**STATED EXERCISE**
Rewrite everything from the line containing "This screenshot has height=1568, width=630." down to the line containing "The width and", changing "screenshot" to "screen capture" and leaving the rest untouched.

**RECORDS FOR THIS TASK**
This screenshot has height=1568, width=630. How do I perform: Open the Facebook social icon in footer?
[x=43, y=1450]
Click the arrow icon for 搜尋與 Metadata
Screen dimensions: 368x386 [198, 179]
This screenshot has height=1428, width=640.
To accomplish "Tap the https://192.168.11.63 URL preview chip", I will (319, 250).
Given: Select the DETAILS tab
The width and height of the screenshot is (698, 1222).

* * *

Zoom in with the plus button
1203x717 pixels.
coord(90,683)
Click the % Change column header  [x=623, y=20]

**SOLUTION BELOW**
This screen capture has height=1568, width=630. How do I perform: Open the Facebook social icon in footer?
[x=43, y=1450]
Click the arrow icon for 搜尋與 Metadata
Screen dimensions: 368x386 [198, 179]
This screen capture has height=1428, width=640.
To accomplish "Tap the https://192.168.11.63 URL preview chip", I will (319, 250).
Given: Select the DETAILS tab
The width and height of the screen capture is (698, 1222).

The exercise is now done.